Lorsque l’on fouille aux profondeurs encore trop inexplorées du langage populaire bas-canadien, que l’on voudrait bien, en certains milieux, assimiler à un patois, on éprouve le plaisir que doit ressentir le botaniste quand il découvre des plantes rares dans les anfractuosités d’un rocher… Il ne vient pas à l’idée du botaniste de faire de ses découvertes des plantes d’ornementation. De même, n’entendons-nous pas faire jouer à notre langue populaire un rôle qu’elle ne peut ni ne doit remplir, comme nous ne souhaitons pas de la voir fleurir en nos chaires et s’épanouir dans nos salons à la mode.
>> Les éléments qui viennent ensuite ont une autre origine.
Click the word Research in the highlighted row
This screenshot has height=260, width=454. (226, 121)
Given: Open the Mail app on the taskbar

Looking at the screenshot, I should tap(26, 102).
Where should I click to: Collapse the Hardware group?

Mais pourquoi chercher, sans motif, sous le simple prétexte de prétendu bon langage, à épurer le parler populaire des populations rurales du Canada Français, en ridiculisant certains mots qui semblent trop rocailleux, rococos, mais qui ne sont pourtant ni des anglicismes, ni des fautes contre le français, du moins la vieille et bonne langue française du temps des fondateurs de la colonie canadienne. Que l’on fasse, tant que l’on voudra, la guerre aux anglicismes, dans les campagnes comme dans les villes, mais que l’on réfléchisse quand il s’agit de porter des coups à de prétendus « canadianismes » qui sont le plus souvent des mots de pur français, désuets si l’on veut, mais qui sont les derniers restes de la survivance française du XVIIe siècle ; ces mots-là, et ces expressions, et ces tournures, qui sont restés dans nos campagnes canadiennes, sont bien à leur place. Ce serait une faute que de les en chasser. On leur a déjà trop fait la guerre.
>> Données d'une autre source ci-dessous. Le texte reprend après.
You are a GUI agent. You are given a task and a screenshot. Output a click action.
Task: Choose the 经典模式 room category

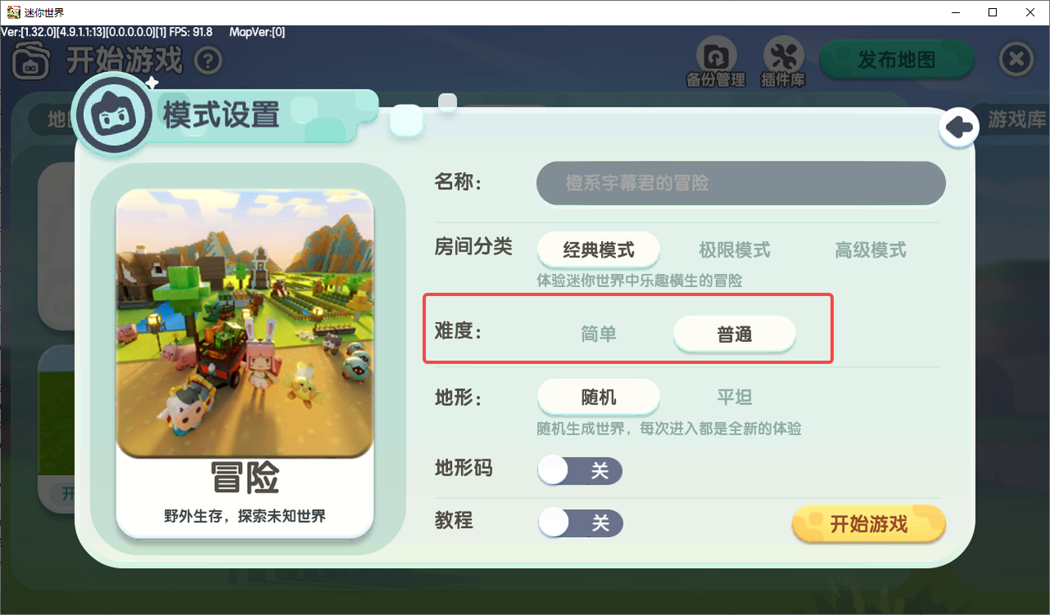click(599, 249)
Mais il existe quand même encore des coins du « pays de Québec » où l’on parle en toute liberté la bonne langue du terroir, l’idiome vulgaire dont on dit souvent et avec raison qu’il est la vieille bonne langue de Louis XIV. Et tous les dialectologues avoueront qu’un récit dans ce langage, sans les affreux anglicismes, sans les termes trop modernes, si inhabilement employés souvent, est un charme. Et si peu patois est cette langue du terroir québécois qu’elle peut être comprise par le plus instruit des Français de la France moderne. Car tous ces vieux mots incultes, ces désuettes tournures de phrases, s’ils sont oubliés, s’analysent aisément et se comprennent sans effort.
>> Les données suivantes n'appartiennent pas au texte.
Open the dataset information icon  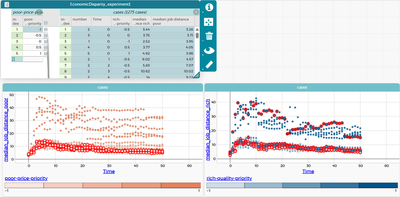pos(209,7)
Nos populations rurales, en laissant modifier leur langage primitif, abdiquent, croyons-nous, leur caractère distinctif ; car il ne faut pas être profond philologue pour savoir qu’un accord latent existe entre le mot et le caractère d’un peuple au point de vue historique et, très souvent, sous l’aspect ethnique. De même que l’histoire de la parole est l’histoire de l’homme dans ce qu’il a de plus intime, l’analyse de cette parole à l’état naturel n’est que l’analyse de sa pensée sous sa forme la plus simple et la plus palpable ; et ce n’est que par ce précis de la parole inculte que le peuple canadien peut être reconnu par son côté le plus individuel.
Aussi, est-ce l’essence même de l’âme canadienne-française que nous saisissons dans ce récit d’un vieux Canadien du « pays de Québec », né, élevé et qui a vécu dans un des trop rares coins du Canada Français où l’on a conservé instinctivement, de génération en génération, la langue que parlaient les aïeux venus de la vieille France, et où d’anciennes gens sont restés si français qu’il n’y a pas cinquante ans, des vieux vivants en des paroisses au nord de Québec demandaient à des étrangers qui leur rendaient visite des nouvelles du roi de France.